Top two rows: From observations of a single natural scene, we learn a generative model to synthesize highly plausible variations. Three views rendered from each of input/generated scenes are presented. Note how the global and object configurations vary in generated samples, yet still resemble the original. Bottom: Applications enabled by SinGRAV, including removal (left) and duplicate (middle) operation for editing a 3D scene sample, and scene composition (right) that combines 5 different generated samples to form a novel complex scene.
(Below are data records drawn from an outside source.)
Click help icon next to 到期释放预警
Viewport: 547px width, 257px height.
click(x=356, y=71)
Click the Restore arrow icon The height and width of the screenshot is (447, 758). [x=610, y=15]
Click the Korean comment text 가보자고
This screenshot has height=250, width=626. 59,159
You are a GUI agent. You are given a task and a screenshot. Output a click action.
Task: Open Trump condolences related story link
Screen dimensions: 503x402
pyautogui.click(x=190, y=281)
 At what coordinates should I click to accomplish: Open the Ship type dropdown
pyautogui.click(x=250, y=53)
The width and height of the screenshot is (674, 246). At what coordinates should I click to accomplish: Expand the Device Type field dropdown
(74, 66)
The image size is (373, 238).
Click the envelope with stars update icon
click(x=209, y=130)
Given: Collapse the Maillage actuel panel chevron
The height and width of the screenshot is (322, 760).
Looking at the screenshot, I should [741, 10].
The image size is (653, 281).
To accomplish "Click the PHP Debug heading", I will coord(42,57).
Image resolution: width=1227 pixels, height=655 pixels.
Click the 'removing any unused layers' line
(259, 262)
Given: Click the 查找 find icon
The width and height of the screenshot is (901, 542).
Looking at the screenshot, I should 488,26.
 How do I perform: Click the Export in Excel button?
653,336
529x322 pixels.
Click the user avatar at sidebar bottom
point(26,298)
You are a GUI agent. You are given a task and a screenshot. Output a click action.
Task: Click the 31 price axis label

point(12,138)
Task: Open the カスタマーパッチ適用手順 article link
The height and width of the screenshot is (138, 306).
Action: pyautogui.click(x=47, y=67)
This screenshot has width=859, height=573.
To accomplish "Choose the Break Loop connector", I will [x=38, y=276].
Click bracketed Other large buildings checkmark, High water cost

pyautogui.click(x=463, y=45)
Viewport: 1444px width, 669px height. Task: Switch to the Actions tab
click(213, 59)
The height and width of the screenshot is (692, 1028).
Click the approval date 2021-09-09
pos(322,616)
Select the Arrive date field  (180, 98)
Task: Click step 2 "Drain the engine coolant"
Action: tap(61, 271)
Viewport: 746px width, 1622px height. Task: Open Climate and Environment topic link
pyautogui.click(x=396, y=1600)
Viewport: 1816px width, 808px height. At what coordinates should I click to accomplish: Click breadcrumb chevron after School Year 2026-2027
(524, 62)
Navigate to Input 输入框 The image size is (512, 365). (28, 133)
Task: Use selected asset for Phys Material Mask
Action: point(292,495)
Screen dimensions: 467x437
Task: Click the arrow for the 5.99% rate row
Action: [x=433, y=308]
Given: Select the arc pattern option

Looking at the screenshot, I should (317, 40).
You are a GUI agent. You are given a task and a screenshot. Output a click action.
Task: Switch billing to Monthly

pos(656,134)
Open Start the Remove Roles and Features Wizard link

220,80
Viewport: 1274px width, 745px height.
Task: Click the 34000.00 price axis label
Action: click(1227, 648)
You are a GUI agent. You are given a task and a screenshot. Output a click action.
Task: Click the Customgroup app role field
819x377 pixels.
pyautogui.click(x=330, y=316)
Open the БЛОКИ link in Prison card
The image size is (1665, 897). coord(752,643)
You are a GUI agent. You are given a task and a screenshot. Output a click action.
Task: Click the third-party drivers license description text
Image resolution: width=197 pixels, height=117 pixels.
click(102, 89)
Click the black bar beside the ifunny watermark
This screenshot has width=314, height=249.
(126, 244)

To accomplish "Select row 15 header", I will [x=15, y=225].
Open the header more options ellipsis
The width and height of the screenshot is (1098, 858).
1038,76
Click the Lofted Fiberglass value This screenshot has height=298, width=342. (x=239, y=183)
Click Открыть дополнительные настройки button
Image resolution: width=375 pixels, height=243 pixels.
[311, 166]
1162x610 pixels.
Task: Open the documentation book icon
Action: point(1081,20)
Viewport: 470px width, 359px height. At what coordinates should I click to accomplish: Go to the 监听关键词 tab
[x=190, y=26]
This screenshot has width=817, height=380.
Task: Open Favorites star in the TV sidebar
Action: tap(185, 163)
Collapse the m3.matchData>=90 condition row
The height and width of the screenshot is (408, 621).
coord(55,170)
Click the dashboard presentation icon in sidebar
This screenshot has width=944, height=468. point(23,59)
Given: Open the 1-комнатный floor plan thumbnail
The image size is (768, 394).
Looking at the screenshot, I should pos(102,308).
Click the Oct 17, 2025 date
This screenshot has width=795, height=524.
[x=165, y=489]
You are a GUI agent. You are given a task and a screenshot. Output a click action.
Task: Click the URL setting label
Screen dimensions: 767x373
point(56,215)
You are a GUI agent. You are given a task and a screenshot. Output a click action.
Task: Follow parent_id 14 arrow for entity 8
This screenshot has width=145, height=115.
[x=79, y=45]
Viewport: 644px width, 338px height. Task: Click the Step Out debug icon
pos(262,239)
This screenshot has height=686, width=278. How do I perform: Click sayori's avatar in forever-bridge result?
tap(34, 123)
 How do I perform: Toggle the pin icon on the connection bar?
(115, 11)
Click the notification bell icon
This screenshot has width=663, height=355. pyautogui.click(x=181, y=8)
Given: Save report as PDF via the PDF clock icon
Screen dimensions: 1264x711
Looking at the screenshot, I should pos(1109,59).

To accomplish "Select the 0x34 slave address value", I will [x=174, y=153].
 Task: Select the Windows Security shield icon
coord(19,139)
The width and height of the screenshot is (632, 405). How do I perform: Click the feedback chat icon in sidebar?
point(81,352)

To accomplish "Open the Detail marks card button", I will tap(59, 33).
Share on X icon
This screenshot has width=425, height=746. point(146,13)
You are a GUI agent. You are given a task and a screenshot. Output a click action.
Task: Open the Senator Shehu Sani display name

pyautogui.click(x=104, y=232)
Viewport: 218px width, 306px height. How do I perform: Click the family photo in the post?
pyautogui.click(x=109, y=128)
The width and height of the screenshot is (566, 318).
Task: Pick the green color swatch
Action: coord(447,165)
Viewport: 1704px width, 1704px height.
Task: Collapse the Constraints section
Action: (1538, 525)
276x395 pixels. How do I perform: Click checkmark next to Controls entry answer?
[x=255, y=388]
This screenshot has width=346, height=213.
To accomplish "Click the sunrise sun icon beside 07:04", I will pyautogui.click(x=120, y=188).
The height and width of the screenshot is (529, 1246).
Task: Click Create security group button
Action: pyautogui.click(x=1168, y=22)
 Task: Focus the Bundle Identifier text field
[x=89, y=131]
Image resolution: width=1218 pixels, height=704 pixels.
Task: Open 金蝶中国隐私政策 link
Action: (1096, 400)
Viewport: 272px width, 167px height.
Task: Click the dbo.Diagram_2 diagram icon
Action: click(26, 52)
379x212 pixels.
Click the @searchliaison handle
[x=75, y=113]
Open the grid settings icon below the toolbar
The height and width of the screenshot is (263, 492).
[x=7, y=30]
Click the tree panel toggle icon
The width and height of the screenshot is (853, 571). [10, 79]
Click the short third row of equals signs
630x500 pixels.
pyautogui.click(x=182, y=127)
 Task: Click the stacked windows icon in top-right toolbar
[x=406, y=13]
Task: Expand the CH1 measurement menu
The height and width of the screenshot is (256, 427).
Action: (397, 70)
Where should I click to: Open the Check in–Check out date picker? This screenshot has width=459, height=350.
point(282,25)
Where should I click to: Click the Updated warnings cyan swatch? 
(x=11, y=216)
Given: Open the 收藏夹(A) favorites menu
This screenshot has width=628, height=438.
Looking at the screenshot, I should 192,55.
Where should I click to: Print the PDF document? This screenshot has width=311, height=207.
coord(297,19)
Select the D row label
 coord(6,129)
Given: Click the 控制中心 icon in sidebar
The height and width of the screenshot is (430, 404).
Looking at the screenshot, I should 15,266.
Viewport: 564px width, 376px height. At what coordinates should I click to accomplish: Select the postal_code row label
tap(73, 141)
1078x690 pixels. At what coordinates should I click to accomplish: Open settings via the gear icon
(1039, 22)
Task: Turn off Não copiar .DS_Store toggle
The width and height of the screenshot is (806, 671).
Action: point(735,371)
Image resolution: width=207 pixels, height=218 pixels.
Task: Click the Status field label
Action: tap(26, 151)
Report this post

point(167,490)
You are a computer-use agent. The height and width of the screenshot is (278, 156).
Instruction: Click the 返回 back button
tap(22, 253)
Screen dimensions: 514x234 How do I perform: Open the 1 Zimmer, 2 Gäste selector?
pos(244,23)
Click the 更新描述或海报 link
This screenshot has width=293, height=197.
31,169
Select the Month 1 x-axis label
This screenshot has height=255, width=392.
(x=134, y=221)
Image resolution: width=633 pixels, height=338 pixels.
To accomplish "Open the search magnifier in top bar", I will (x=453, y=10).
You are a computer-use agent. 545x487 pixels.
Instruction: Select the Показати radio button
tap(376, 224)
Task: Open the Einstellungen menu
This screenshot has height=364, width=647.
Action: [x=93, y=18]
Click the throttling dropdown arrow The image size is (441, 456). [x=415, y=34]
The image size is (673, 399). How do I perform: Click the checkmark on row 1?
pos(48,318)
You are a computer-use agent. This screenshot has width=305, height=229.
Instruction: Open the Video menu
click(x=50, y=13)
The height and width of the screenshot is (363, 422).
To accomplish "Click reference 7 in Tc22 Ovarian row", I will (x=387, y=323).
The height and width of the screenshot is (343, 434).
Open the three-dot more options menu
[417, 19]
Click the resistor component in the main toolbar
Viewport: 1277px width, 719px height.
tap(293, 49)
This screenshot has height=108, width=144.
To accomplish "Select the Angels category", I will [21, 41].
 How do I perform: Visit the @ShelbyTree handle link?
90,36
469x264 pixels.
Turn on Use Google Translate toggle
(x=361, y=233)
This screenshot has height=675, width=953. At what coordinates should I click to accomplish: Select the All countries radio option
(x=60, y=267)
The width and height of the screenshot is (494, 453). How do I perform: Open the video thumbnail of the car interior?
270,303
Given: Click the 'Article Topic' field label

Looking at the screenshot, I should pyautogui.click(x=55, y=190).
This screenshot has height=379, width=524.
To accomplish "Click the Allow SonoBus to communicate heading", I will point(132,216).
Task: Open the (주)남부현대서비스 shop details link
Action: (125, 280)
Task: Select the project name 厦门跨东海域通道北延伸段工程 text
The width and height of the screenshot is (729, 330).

We present a 3D generative model for general natural scenes. Lacking necessary volumes of 3D data characterizing the target scene, we propose to learn from a single scene. Our key insight is that a natural scene often contains multiple constituents whose geometry, texture, and spatial arrangements follow some clear patterns, but still exhibit rich variations over different regions within the same scene. This suggests localizing the learning of a generative model on substantial local regions. Hence, we exploit a multi-scale convolutional network, which possesses the spatial locality bias in nature, to learn from the statistics of local regions at multiple scales within a single scene. In contrast to existing methods, our learning setup bypasses the need to collect data from many homogeneous 3D scenes for learning common features. We coin our method SinGRAV, for learning a Generative RAdiance Volume from a Single natural scene. We demonstrate the ability of SinGRAV in generating plausible and diverse variations from a single scene, the merits of SinGRAV over state-of-the-art generative neural scene methods, as well as the versatility of SinGRAV by its use in a variety of applications, spanning 3D scene editing, composition, and animation.
In the video, we provide the qualitative results for the generated scenes from SinGRAV and SinGRAV-derived variants and demonstrate the results on applications including scene editing, composition and animation.